Это потом окажется, что именно здесь случилась высшая эмоциональная точка спектакля, отсвет которой организует и растянутый, зудящий зубной болью финал. А пока ты перестаешь смотреть постановку головой, отключаешь интеллектуальный аппаратец, отдаваясь бескорыстному течению картин.

И вот только тогда начинает проступать истинный замысел режиссера, маскирующего избыточностью и преувеличенностью ход давно и безнадежно знакомой всем пьесы. «Красота – не прихоть полубога, а хищный глазомер простого столяра»: расчет режиссера оказывается единственно правильным и безоговорочно верным!

Някрошюсу важно показать «Отелло» словно бы в первый раз, превратить искушенного знатока в простодушного зеваку, принимающего историю о ревности и гибели от любви за свершившуюся, на его глазах свершаемую данность.

Някрошюсу важно переживание в режиме реального времени, когда количество впечатлений переходит в качество восприятия, когда «много» сужается, сгущается в «мало», четко бьющее по нервам. Тогда и суета отмирает, отмыкая главные смыслы, никем не отмененные, – про человека и человечность, слабость его и силу, величие и трагедию, превращая фестивальный просмотр в твое собственное личное событие.

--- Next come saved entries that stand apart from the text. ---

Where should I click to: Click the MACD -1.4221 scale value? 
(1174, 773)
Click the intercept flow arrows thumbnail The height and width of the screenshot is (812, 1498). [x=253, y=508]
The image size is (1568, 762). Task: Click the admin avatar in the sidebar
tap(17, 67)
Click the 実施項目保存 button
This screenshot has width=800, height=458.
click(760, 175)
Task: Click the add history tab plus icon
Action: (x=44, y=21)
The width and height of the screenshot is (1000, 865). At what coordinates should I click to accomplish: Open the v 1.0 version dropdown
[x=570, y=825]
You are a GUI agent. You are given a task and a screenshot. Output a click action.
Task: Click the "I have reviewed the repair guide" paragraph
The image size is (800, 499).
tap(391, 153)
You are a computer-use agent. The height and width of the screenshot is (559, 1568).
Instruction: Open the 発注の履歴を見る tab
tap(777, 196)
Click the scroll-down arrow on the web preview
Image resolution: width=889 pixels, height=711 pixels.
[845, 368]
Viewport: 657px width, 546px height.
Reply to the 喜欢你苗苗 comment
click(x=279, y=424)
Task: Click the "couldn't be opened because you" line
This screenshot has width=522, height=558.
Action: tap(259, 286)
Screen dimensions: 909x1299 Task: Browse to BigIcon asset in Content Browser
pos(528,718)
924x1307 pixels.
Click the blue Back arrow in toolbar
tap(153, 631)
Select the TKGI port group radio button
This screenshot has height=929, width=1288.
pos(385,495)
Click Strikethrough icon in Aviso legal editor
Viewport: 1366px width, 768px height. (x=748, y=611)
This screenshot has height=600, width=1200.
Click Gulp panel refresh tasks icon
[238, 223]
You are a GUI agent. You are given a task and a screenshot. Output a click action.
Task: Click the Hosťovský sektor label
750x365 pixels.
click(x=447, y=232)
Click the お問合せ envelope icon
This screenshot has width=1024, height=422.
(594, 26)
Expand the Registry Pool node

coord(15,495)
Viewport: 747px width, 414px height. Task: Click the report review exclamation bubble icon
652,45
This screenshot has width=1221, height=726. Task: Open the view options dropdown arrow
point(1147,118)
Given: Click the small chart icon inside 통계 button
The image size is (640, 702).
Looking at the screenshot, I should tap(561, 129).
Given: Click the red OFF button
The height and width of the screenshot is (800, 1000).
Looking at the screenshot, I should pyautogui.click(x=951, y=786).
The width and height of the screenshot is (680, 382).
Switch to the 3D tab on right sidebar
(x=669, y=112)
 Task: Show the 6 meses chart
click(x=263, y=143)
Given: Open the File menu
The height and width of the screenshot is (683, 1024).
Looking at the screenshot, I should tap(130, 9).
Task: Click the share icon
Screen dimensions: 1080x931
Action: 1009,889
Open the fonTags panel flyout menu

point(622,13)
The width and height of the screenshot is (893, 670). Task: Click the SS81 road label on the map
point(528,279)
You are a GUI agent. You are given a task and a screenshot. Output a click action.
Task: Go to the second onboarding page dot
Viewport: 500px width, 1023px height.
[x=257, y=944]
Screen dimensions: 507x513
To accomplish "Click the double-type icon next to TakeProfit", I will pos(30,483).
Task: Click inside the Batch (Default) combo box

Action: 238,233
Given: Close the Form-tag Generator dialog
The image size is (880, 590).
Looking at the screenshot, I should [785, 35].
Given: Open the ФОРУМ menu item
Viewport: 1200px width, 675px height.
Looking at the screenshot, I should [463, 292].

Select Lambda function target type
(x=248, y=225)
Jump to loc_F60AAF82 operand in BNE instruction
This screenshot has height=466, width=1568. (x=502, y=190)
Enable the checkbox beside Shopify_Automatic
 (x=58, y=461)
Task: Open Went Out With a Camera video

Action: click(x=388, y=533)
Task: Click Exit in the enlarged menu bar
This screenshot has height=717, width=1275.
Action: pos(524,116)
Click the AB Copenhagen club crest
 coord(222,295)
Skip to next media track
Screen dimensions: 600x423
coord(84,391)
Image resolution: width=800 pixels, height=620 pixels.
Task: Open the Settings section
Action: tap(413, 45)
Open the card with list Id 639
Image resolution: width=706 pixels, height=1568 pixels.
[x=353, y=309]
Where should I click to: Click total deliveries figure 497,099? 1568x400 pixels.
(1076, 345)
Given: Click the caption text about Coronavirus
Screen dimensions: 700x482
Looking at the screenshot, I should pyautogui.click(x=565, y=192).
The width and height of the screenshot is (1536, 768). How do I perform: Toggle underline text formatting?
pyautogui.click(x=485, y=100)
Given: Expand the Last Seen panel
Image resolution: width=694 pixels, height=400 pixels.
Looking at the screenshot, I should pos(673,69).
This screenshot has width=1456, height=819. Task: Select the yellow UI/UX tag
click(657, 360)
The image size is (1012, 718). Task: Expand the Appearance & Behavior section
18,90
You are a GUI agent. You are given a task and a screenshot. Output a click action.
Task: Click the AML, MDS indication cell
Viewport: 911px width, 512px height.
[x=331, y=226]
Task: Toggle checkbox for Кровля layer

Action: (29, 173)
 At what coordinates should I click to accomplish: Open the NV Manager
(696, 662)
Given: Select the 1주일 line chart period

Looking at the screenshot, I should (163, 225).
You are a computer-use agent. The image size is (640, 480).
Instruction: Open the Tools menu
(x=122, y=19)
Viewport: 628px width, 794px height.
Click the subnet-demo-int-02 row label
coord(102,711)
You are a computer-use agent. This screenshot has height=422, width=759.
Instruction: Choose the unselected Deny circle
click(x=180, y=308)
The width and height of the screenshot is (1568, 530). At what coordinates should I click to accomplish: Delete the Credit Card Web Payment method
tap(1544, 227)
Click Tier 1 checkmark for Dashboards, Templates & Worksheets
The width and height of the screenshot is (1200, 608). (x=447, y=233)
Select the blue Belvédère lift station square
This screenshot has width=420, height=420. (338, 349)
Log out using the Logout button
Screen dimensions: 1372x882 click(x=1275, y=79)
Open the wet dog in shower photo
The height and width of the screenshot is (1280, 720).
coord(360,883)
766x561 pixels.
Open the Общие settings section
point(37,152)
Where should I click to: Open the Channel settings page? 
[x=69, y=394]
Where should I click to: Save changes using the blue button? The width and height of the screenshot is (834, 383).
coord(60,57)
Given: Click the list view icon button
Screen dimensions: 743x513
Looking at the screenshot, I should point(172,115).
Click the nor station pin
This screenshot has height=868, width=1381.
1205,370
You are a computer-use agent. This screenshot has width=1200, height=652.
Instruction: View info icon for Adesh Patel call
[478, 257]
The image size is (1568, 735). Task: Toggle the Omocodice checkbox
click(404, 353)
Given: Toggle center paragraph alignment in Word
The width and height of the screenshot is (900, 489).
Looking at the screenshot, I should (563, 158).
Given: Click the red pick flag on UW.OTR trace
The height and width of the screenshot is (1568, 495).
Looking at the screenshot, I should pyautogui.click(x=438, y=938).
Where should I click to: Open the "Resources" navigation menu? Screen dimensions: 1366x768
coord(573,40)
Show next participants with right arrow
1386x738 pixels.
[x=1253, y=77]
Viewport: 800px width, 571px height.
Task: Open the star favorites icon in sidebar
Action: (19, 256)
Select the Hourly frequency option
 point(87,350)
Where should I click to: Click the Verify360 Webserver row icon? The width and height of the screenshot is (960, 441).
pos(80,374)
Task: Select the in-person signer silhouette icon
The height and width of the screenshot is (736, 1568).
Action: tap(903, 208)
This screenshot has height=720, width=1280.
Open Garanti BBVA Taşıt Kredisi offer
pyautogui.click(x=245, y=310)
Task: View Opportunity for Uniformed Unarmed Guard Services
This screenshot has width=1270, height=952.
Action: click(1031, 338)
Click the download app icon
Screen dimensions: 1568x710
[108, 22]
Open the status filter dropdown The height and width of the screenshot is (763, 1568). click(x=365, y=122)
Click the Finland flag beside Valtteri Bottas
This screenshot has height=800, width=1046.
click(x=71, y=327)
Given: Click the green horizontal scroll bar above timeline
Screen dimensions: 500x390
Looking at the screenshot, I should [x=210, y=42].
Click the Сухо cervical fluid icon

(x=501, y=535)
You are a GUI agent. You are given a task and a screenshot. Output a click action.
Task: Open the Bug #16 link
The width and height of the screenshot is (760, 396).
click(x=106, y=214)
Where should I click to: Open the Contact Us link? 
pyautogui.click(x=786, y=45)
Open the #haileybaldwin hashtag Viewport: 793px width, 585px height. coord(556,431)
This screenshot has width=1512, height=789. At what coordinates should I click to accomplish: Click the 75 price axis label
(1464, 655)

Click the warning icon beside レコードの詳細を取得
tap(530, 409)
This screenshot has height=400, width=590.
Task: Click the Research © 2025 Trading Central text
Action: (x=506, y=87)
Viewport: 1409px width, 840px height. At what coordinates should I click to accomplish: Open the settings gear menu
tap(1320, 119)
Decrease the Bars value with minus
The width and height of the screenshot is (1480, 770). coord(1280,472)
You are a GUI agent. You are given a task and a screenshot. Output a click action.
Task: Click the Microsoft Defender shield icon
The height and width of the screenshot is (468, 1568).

Как бы ты ни сопротивлялся и ни транслировал лучи скепсиса, но когда Отелло душит Дездемону в смертельном танце, ты вместе со всеми начинаешь плакать, слезы выступают как на тех самых прокопченных кованых дверях, которые тоже ведь не смогли остаться безучастными к подлости людской, неотвратимости наказания, к любви, выжигающей себя изнутри.